Manipulation of results in impairment losses on accounts receivable: a study of companies with quoted prices in Portugal
DOI:
https://doi.org/10.34624/ei.v0i18.2041Keywords:
determinants, earnings management, impairment losses, accounts receivable, financial crisisAbstract
The financial information plays an important role in the decision making by the managers and stakeholders of any company. Thus, to ensure the quality of financial statements should be an important goal of an organization. However, there are numerous incentives that lead to the earnings management, which leads to the distortion of accounting information. One of the means of earnings management, through a specific accrual, is in the recognition of impairment losses on accounts receivable.

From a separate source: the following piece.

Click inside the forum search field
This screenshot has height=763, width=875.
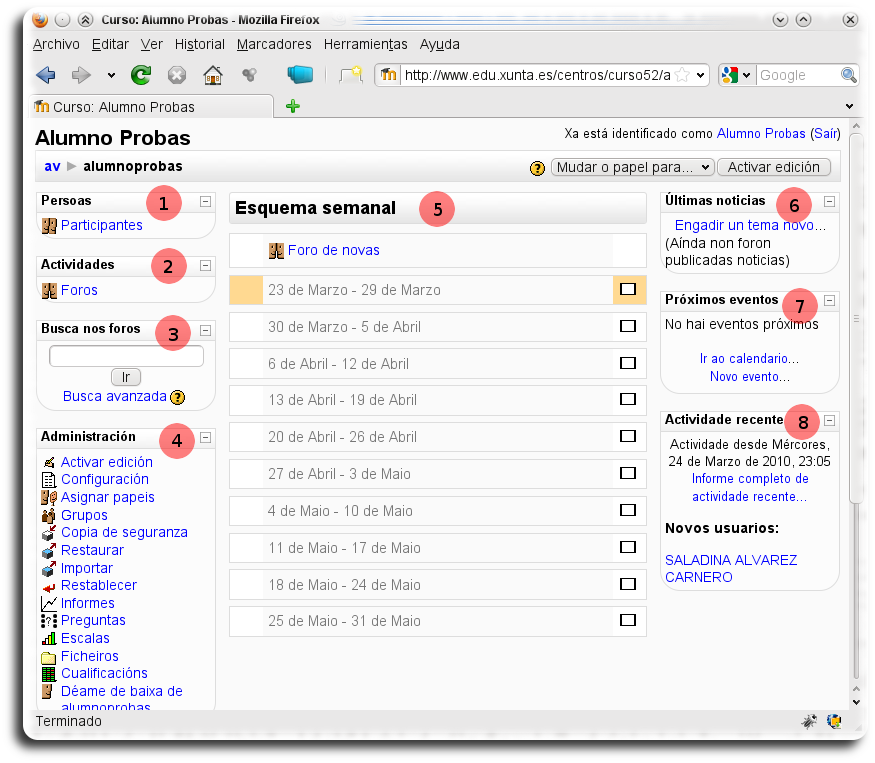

The objective of this study is to analyze if exist earnings management in the recognition of impairment losses on accounts receivable by listed companies in Portugal, between 2010 and 2017, as well as identify the determinants of recognition of those losses.

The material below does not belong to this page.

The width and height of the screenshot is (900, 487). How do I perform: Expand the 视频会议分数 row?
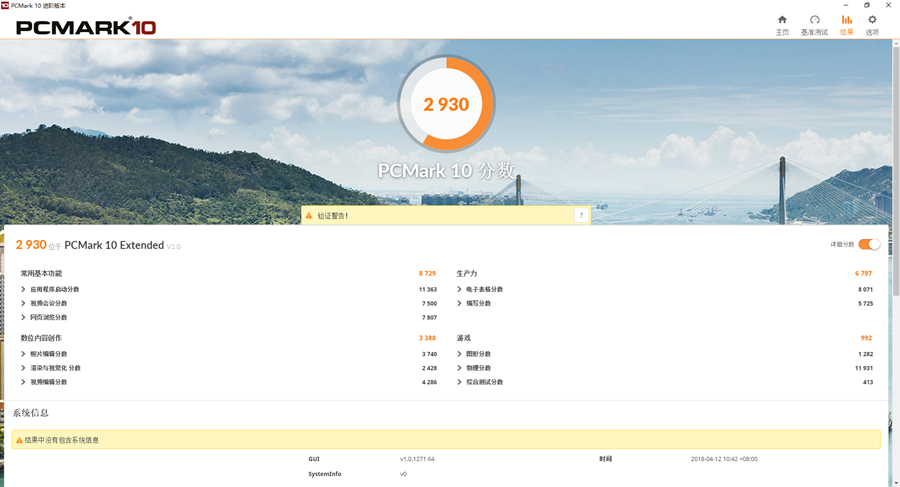tap(24, 303)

The methodology used is based on a quantitative analysis, constructing regression models to analyze, on the one hand, the determinants in the recognition of impairment losses in accounts receivable and, on the other hand, the existence of practices of earnings management. Data collection was done through the SABI database, complemented by the content analysis of the reports available at the CMVM.
We conclude that the turnover, changes in accounts receivable, indebtedness, size and type of auditor are determinants of the recognition of impairment losses on accounts receivable. We also conclude that listed companies seem to manipulate results through impairment losses on accounts receivable, more specifically through income smoothing, especially in the post-crisis period, and via big bath during the period of crisis.
Our study contributes to the evidence that IAS/IFRS, despite being recognized as high quality standards, are permissible to earnings management, given the discretion and flexibility associated with them.